I know my buddy has come leaps and bounds. He's learned not to run off into the street which is a huge deal. He has a good sense of what is physically reckless and will carefully climb down if he is up too high.






Most importantly, he has learned how to butter me up. He climbs into my lap, hugs and kisses me, snuggles in for a moment or two, then very casually says, "iPad??"

December 14, 2015

three and a half

I joke about waiting for the day when all the kids are in school full time and I finally have a moment to breathe. The truth is that hanging out with rara all day is a breeze. She is independent enough to play by herself - and still loves me enough to want to play right by my side. With no big kids home during the day, there is no one to start a fight with... because that little face is cute but she's an instigator. Rara has helped with the Christmas decorating and loves the story I tell about how this Advent calendar was mine when I was little just like her.



Rara talks all day long and makes me laugh all the time. She's rarely shy and loves to do things like shout, "Hey Mama! That guy right over there looks just like Santa!!" She will approach strangers to ask if she can pet their dog. She will run up to me out of nowhere just to give me a hug and a kiss.

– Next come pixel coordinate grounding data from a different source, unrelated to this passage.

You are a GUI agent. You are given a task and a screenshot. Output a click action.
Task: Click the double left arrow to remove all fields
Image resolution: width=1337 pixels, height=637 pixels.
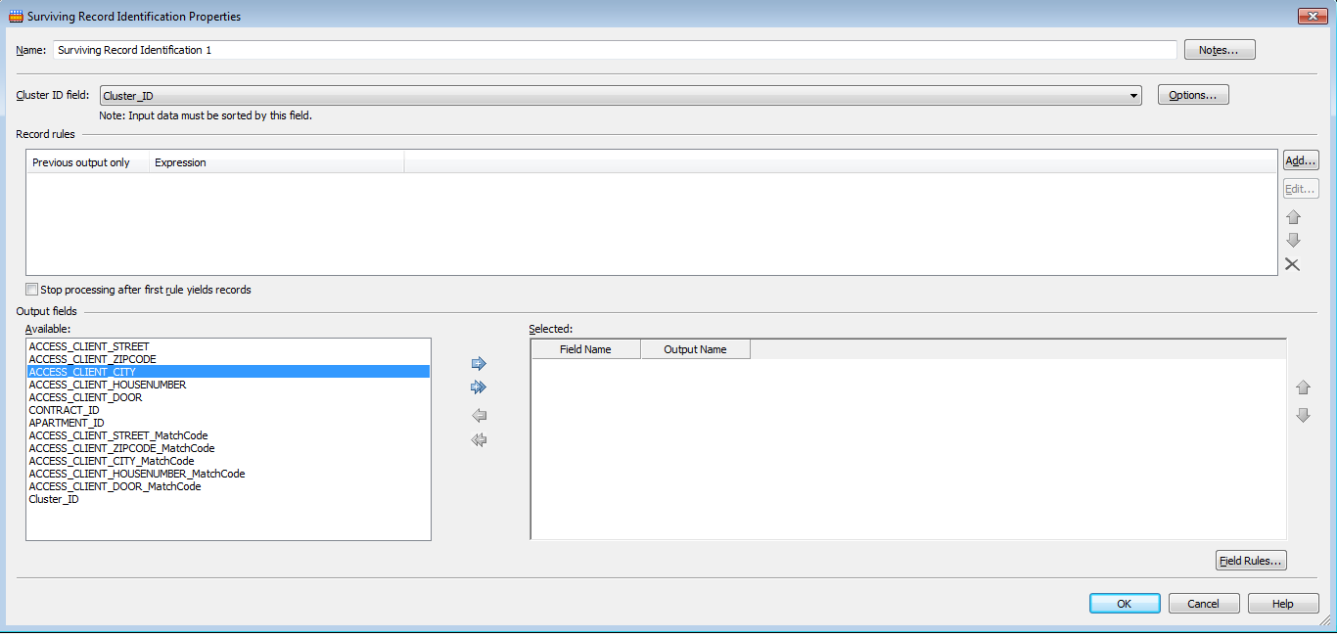click(479, 439)
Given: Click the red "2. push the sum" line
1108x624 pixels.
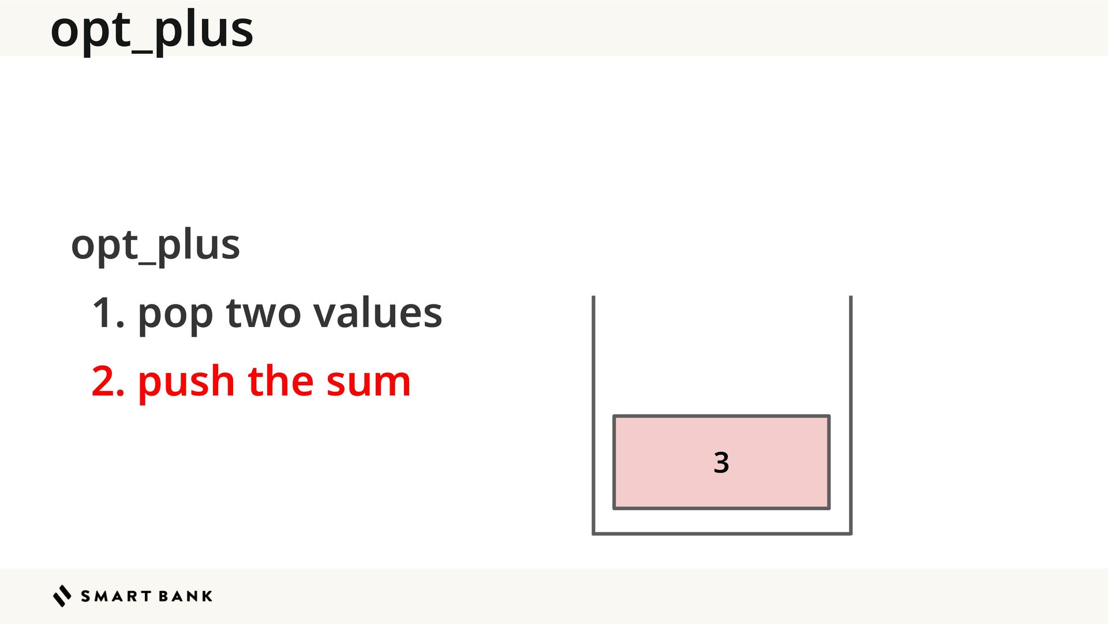Looking at the screenshot, I should pos(251,382).
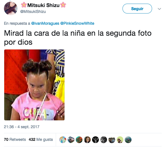Open the sideways lying woman liker avatar
This screenshot has width=167, height=149.
click(71, 140)
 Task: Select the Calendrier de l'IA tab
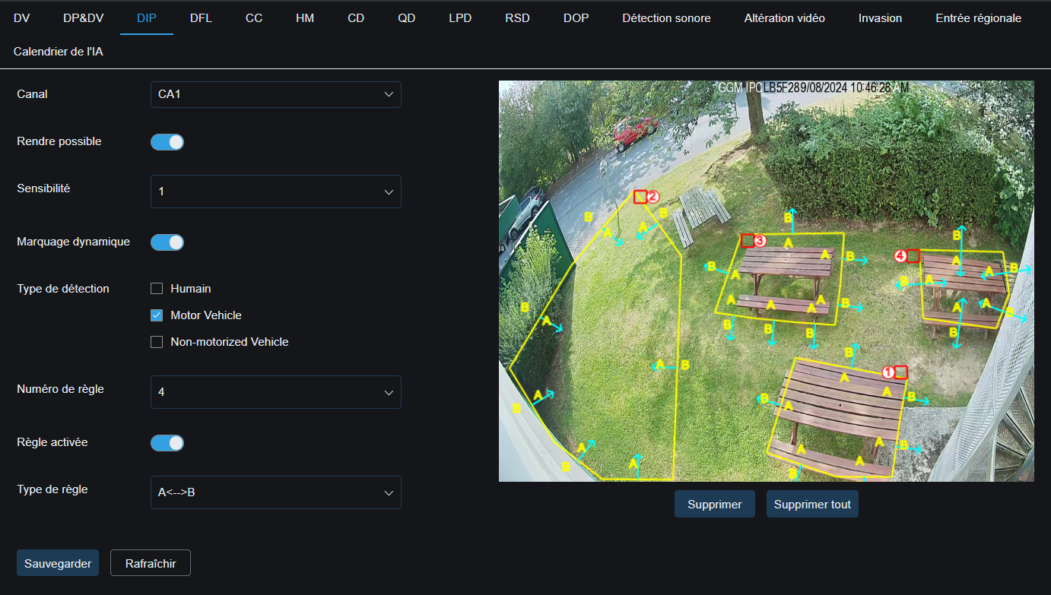tap(60, 51)
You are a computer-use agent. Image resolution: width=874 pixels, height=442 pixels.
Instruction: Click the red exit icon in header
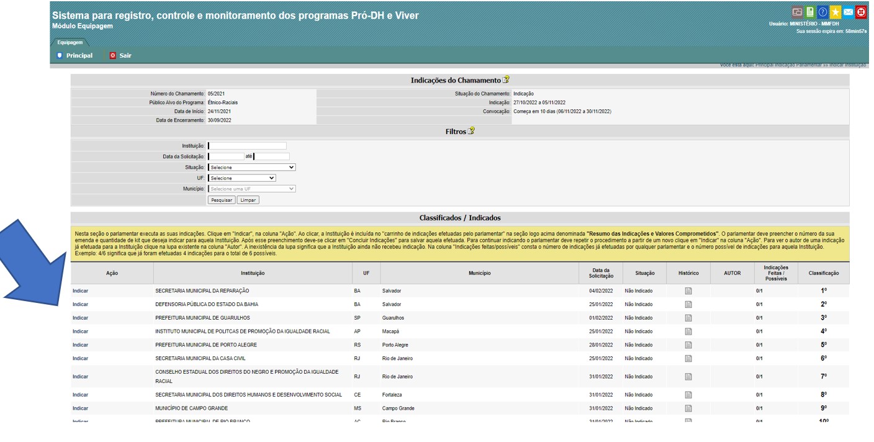(x=861, y=12)
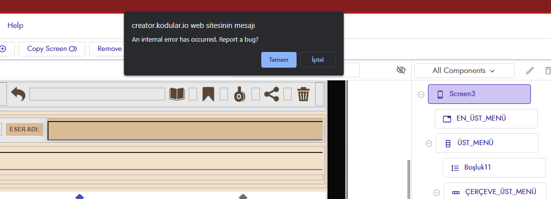Image resolution: width=551 pixels, height=199 pixels.
Task: Collapse the ÇERÇEVE_ÜST_MENÜ node
Action: click(437, 193)
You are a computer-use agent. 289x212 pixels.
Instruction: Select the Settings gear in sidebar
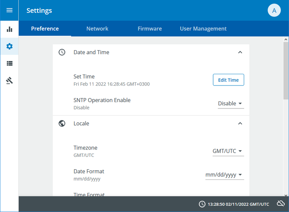10,46
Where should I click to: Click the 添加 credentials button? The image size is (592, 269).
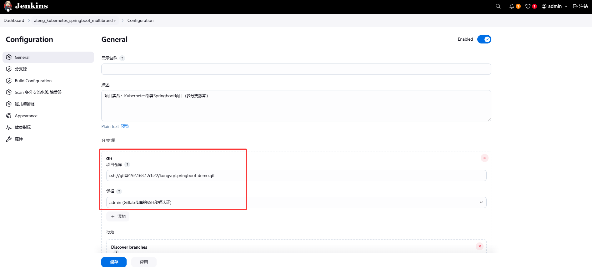(118, 216)
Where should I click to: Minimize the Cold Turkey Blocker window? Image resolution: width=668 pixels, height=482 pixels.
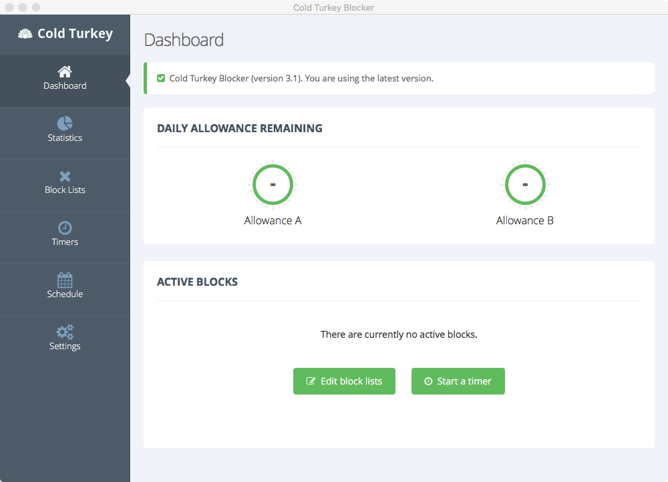23,7
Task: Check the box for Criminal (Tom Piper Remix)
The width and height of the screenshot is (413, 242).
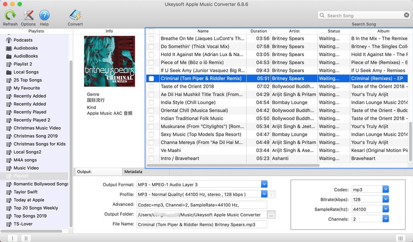Action: pos(151,78)
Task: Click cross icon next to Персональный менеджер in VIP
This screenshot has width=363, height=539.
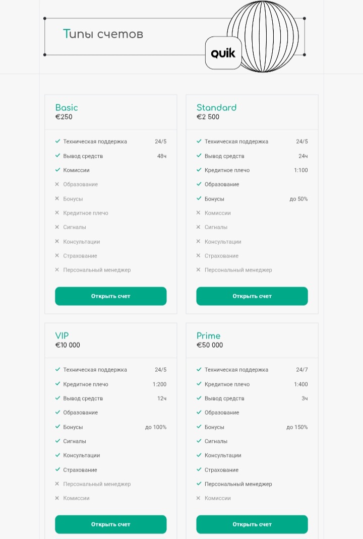Action: pos(57,484)
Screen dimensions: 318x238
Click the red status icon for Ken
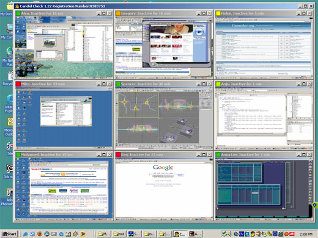point(118,154)
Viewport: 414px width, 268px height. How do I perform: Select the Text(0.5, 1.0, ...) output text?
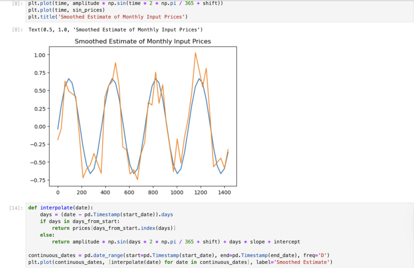[x=115, y=30]
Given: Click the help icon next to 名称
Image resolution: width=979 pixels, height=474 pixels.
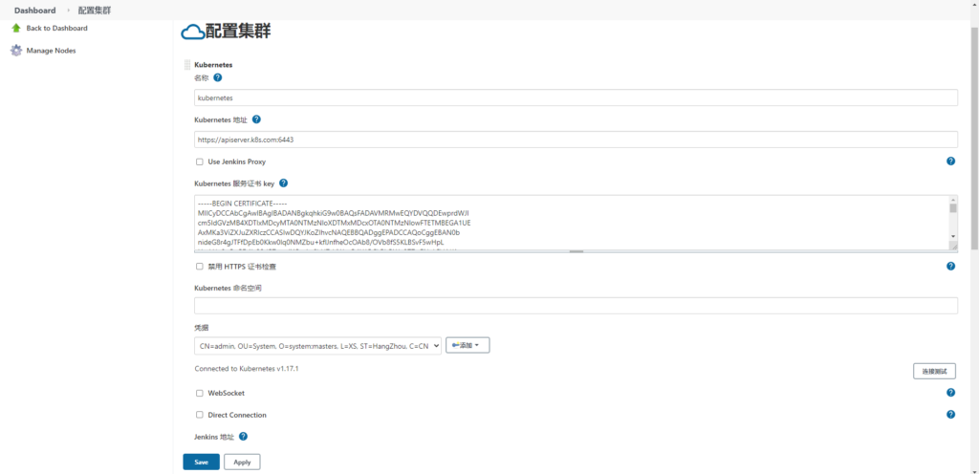Looking at the screenshot, I should click(218, 77).

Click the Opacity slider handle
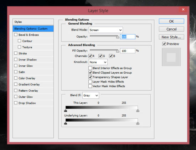[x=118, y=37]
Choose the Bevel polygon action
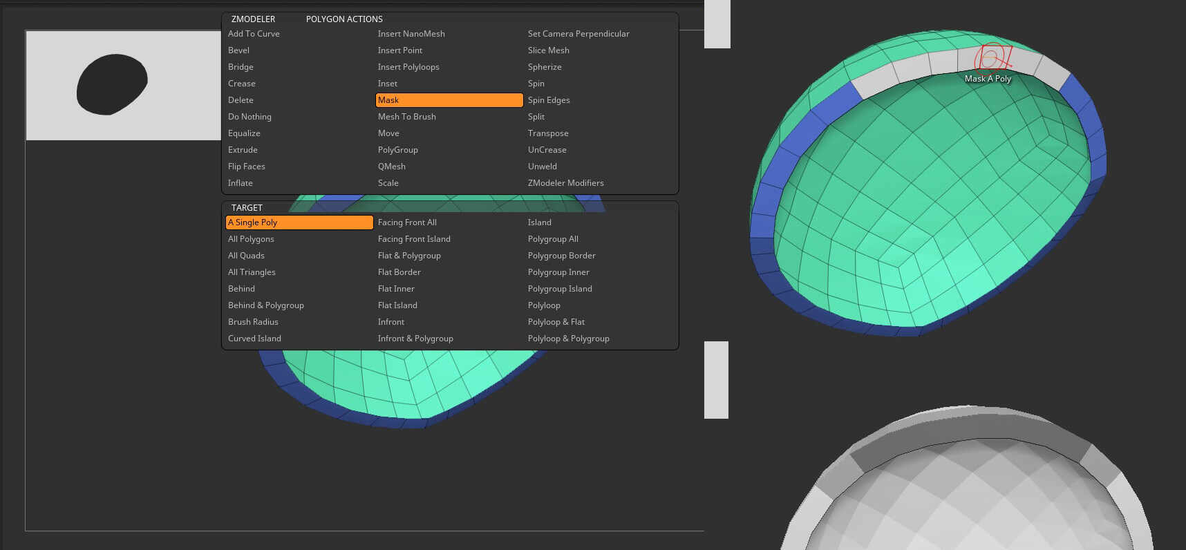1186x550 pixels. (238, 50)

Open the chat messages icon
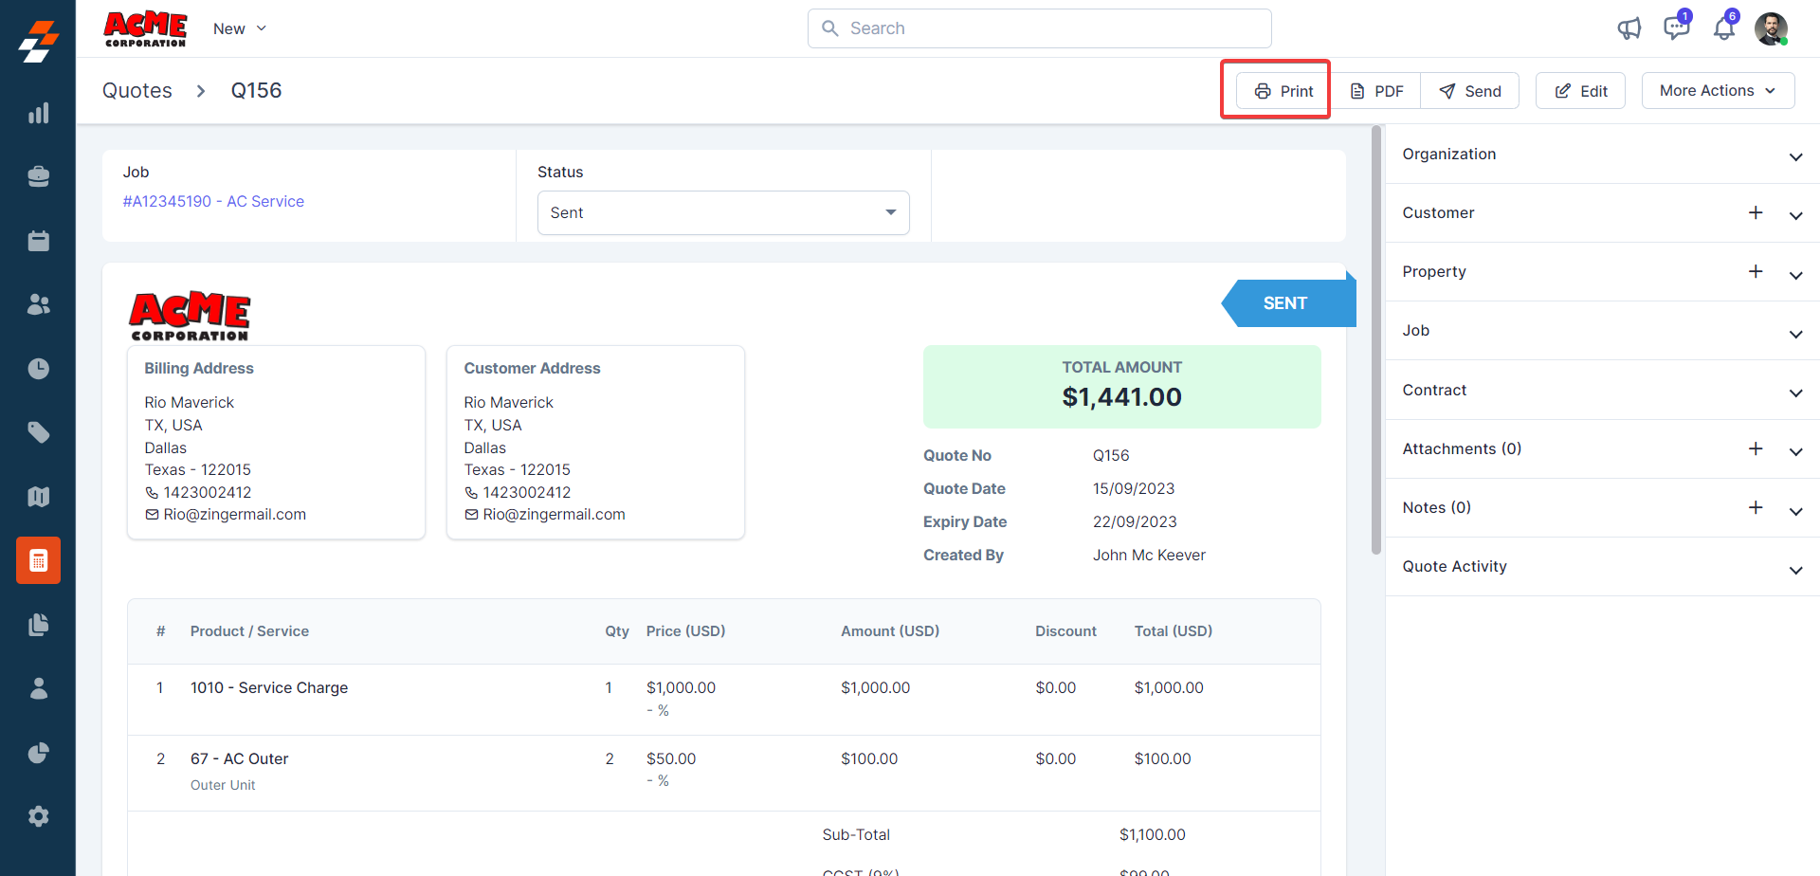pos(1676,28)
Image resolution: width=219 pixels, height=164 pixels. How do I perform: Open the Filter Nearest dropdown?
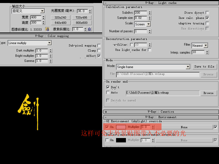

The most painful part of the day is when she says those dreaded words, "Will you play with me?" Rara will spend about 10 minutes explaining who I am going to be and exactly what I am supposed to say. Inevitably I get it wrong. Then she spends another 15 minutes explaining it all over again... slightly differently this time. I am not allowed to say what I want or choose who I get to be. It's a bit of a dictatorship where rara is the supreme leader. I try to distract her with different fun activities like Play Dough or stickers or making a mess playing in the bathroom sink just so I don't have to play her game.




Rara asks every day if it is Christmas yet and tries to pry out of me what I bought her for Christmas. She was so excited to see Santa. She was the first one to climb up on his lap and the last to hop off. There was't even a moment of hesitation when he asked what she wanted for Christmas. She was thrilled to be talking to the big guy.




I love how little three and a half year old brains work. There is still enough magical thinking where things are never their fault. She doesn't always love to wash her hands yet she knows that by touching them I can tell. So she says, "I definitely washed my hands but I just don't want you to feel them." Every day rara comes to me with an ornament in hand and says, "This ormament accidentally came off the tree by accident." Just today I saw her do this:


Maybe in some other life these little things would make me mad or worried that she would grow up to be a liar. But in this life, she just makes me laugh.